◆ **Problem requirements**
Copy word for word the part of the Samuel Youd biography starting at "In 1966 he started" and ending at "translation (Die Wächter).".

◆ **Quoted passage**
Samuel Youd - Biography

Biography

Youd, is an old Cheshire surname. Sam Youd was born in Huyton, Lancashire. He was educated at Peter Symonds' School in Winchester, Hampshire in 1932. Sam adopted the name Christopher Samuel Youd for his professional writings, leading to the widespread but mistaken belief that that was his birth name. Throughout his life he was known simply as Sam to his friends and acquaintances. He served in World War II in the Royal Corps of Signals from 1941 to 1946. A scholarship from the Rockefeller Foundation made it possible for him to pursue a writing career, beginning with The Winter Swan (Dennis Dobson, 1949) under the name Christopher Youd. He wrote science fiction short stories as John Christopher from 1951 and his first book under that name was a science fiction novel, Year of the Comet, published by Michael Joseph in 1955. John Christopher's second novel, The Death of Grass (Michael Joseph, 1956) was Youd's first major success as a writer. It was published next year in the U.S. as No Blade of Grass (Simon & Schuster, 1957); an American magazine published Year of the Comet later that year and it was issued in 1959 as an Avon paperback entitled Planet in Peril. After Grass, Youd continued to use the John Christopher pseudonym for a majority of his writing and all of his science fiction (thereafter, many novels and few short stories). The Death of Grass has been reissued many times, most recently in the Penguin Modern Classics (2009).

In 1966 he started writing science fiction for adolescents. The Tripods trilogy (1967–68), The Lotus Caves (1969), The Guardians (1970), and the Sword of the Spirits trilogy (1971–72) were well received. He won the annual Guardian Children's Fiction Prize for The Guardians. (The award is conferred by The Guardian newspaper, coincidentally, and judged by a panel of children's writers.) In 1976 he won the Deutscher Jugendliteraturpreis, youth fiction category, for the same novel in German-language translation (Die Wächter).

Youd died in Bath, England, on 3 February 2012 of complications from bladder cancer.

◆ **Listed entries**
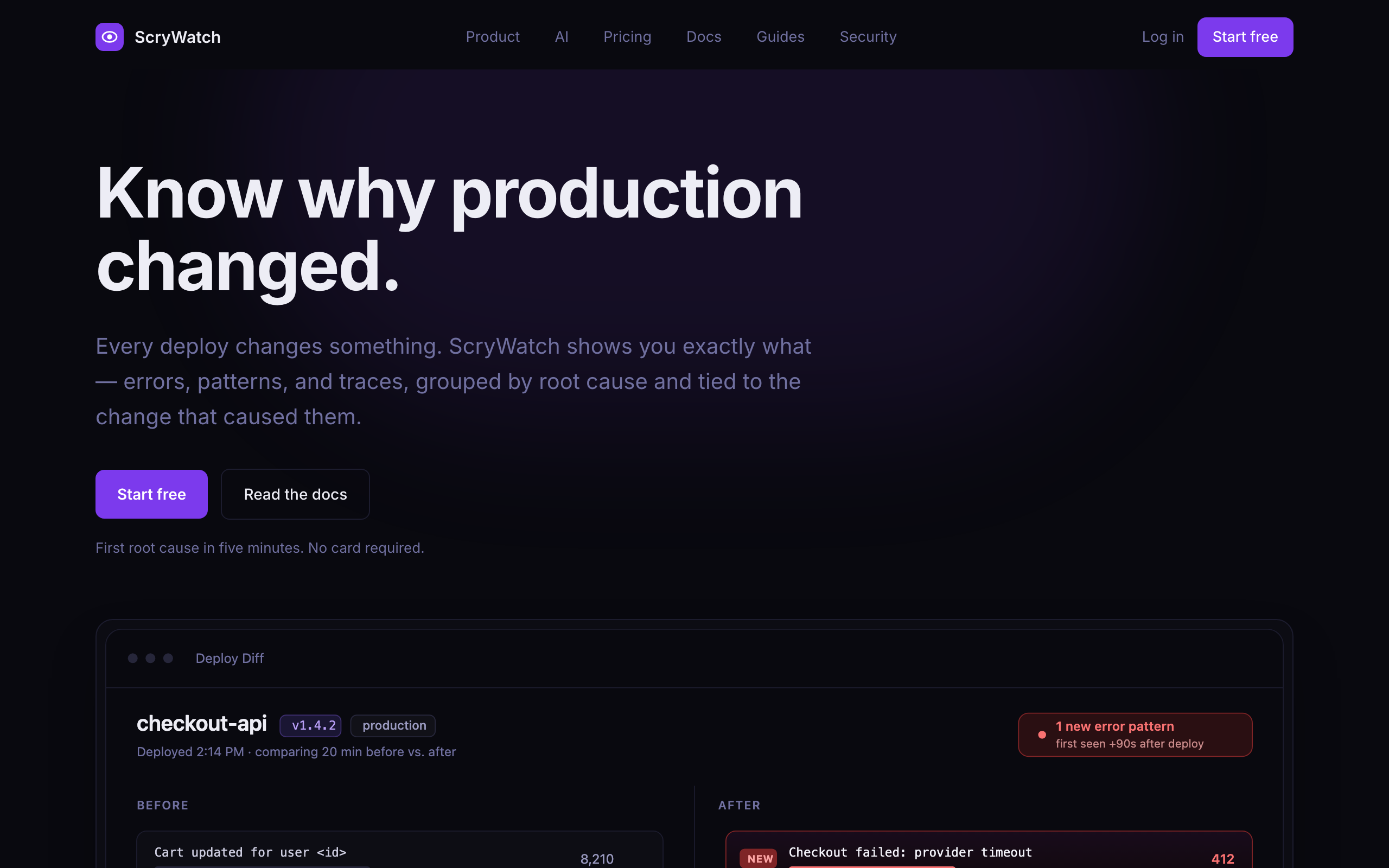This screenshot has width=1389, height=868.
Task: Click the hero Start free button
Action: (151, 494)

--

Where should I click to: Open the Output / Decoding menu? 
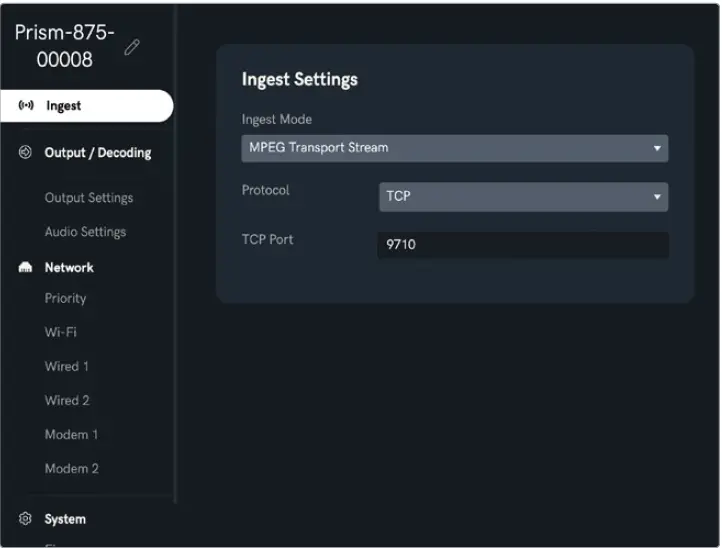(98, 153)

◆ **Your solution**
In 1966 he started writing science fiction for adolescents. The Tripods trilogy (1967–68), The Lotus Caves (1969), The Guardians (1970), and the Sword of the Spirits trilogy (1971–72) were well received. He won the annual Guardian Children's Fiction Prize for The Guardians. (The award is conferred by The Guardian newspaper, coincidentally, and judged by a panel of children's writers.) In 1976 he won the Deutscher Jugendliteraturpreis, youth fiction category, for the same novel in German-language translation (Die Wächter).